On the complexity of multi-dimensional interval routing schemes

Abstract

Multi-dimensional interval routing schemes (MIRS) have been introduced in Flammini et al. [5] as an extension of interval routing schemes (IRS) defined by Santoro and Khatib [21] and van Leeuwen and Tan [16]. In this paper we study the efficiency of multi-dimensional interval routing schemes with respect to the space complexity and the congestion. We bring certain comparative complexity results for general graphs as well as for specific networks. In the first part of the paper, we present three main contributions to the complexity of shortest path MIRS. • For certain hypercube-like graphs there are efficient multi–dimensional interval routing schemes despite of provable nonexistence of efficient deterministic interval routing schemes. • We compare the DIS-MIRS and the CON-MIRS models introduced in [5] and prove that the DIS-MIRS model is asymptotically stronger than the CON-MIRS model when considering space requirements of the full-information shortest path routing schemes. • We introduce a powerful lower bound technique on the CON-MIRS model and prove that not for every Cayley graph there exists space-efficient shortest path MIRS. (On the contrary, there does not exist a powerful space lower bound technique for DIS-MIRS model.) The congestion is a common phenomenon in networks which can completely degrade their performance. Therefore, it is reasonable to study routing schemes which are not necessarily shortest path, but allow high network throughput.

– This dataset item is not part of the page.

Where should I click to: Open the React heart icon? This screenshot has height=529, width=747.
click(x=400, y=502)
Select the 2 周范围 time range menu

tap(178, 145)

In the second part of the paper we present congestion results for MIRS. • We show that there exists a multipath 〈2,n+2〉-DIS-MIRS of n-dimensional cube-connected cycles with asymptotically optimal congestion. • We give a tradeoff between the congestion and the space complexity of multipath MIRS on general graphs. For any graph G and given 1⩽s⩽|V| there exists a multipath 〈2+⌈|V|/(2s)⌉,1〉-MIRS with congestion π+|V|·Δ·s, where π is the forwarding index of the graph G and Δ is the maximum degree of vertices in the graph G. • For planar graphs of constant bounded degree there exist a multipath 〈 O( |V| ),1〉 -MIRS and a (deterministic) O( |V| log|V|) -IRS, both with asymptotically optimal congestion.